You can find any number of tutorials as to how animation is actually made, but because I can, I’ll break down the basics.

I’ll bet you didn’t know that Photoshop included an animation suite, but it’s actually the prime program used to animate most anime.

These rules will generally apply to the following programs (to my knowledge): ToonBoom, Adobe Flash, Photoshop, and Animate, and OpenToonz.

If you want to produce your own animation you probably need one of these programs. You will also need a digitizer tablet or drawing tablet. Something along the lines of a Wacom Intuos ($100) up to a Wacom Cintiq (~$1700+) should do fine.

Find the way to add keyframes (individual pictures) to the timeline (the literal order of these pictures) and do it–normally with a right click followed by “convert to blank keyframes.”

Then enable any type of onion skin (the effect that lets you see what you’ve drawn on frames before and after the one you’re on) and start drawing. Simply place one picture in front of another, one keyframe to the next, and you’re animating. Fun fact, with either Flash or Photoshop–both of which come preloaded on our school computers–you can easily achieve this process.

How the onion skin effect looks in the program ToonBoom

Here is a link that should help with Flash (even though it is for Animate, Animate is just the fancy name for the newest version of Flash)

https://helpx.adobe.com/animate/tutorials.html

Here is a link for animating in photoshop

http://www.alexgrigg.com/pages/photoshop-animation-techniques

And here is a link for ToonBoom’s website.

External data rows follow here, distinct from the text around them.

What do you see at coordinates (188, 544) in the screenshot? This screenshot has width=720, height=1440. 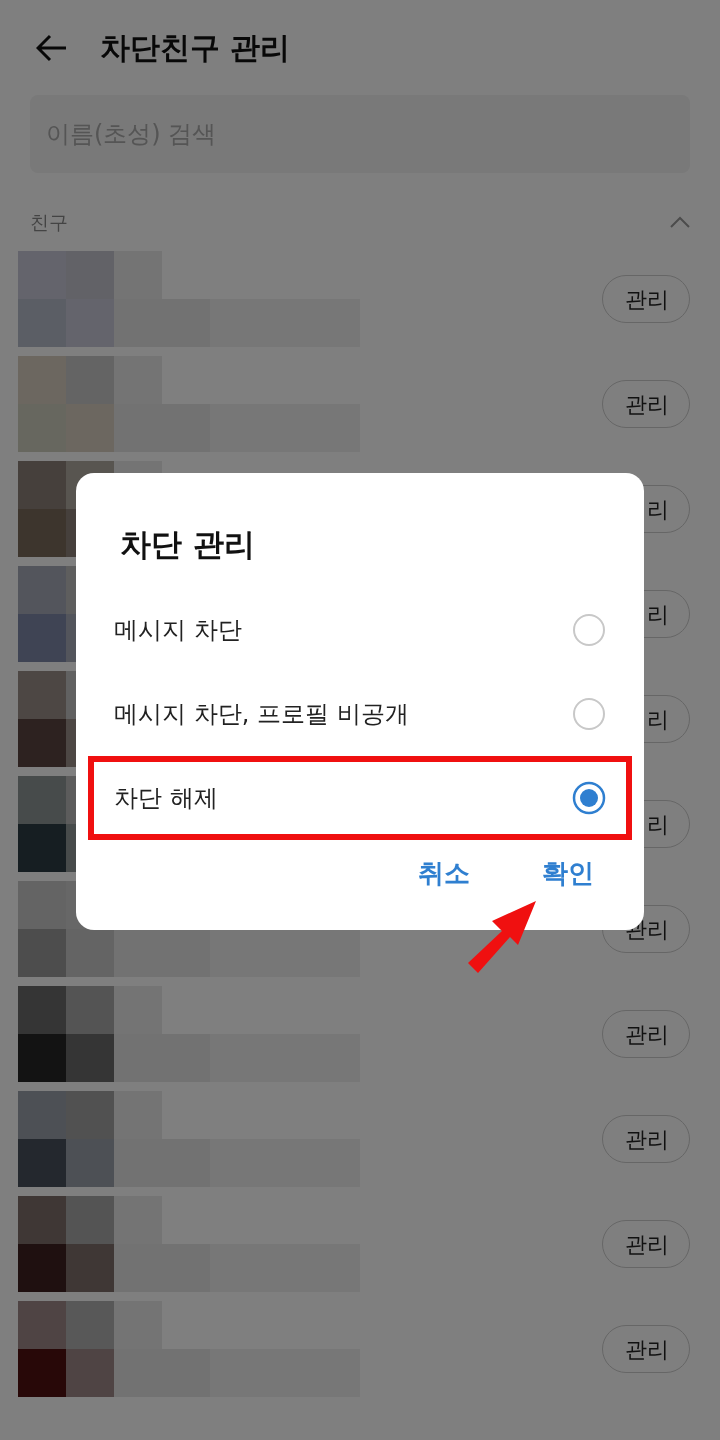 I see `dialog-title: 차단 관리` at bounding box center [188, 544].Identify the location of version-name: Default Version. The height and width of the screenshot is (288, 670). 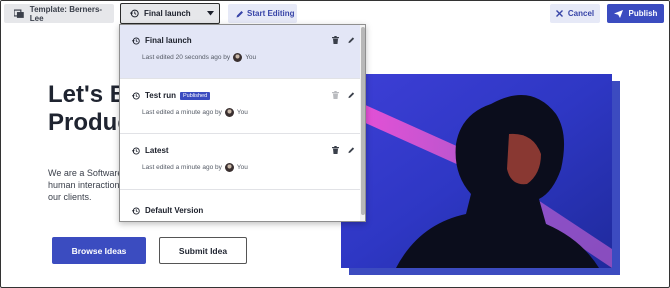
(174, 210).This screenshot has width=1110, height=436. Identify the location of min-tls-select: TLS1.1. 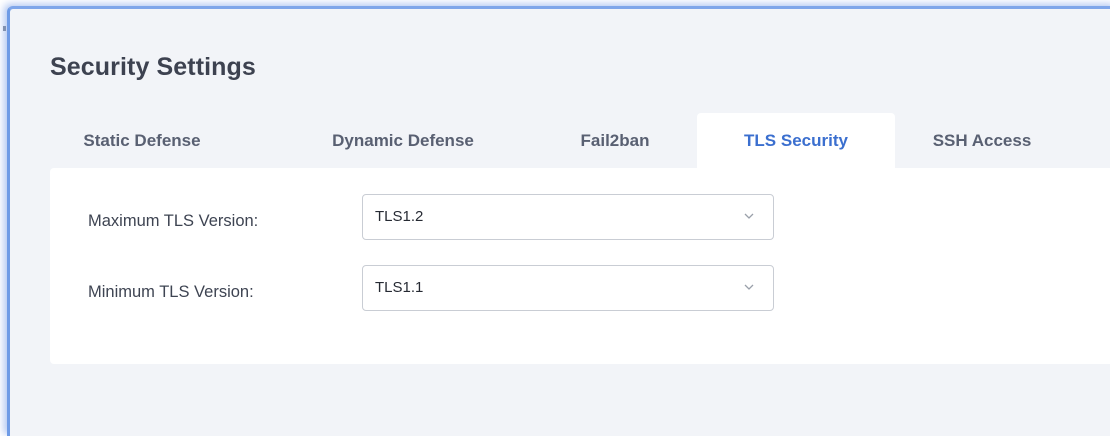
(568, 288).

I’m not sponsored by them, but they are the professional standard of animation, nearly every show uses them.

https://www.toonboom.com/

There are entire books on this process, and I hope to include a tutorial on how to convey motion in animation with this video. To view this video, click here.

I hope I have been enlighten you on the whole process at least a little. There are whole books on this subject, so this article has ended up painfully short for me, but I encourage people to explore the medium.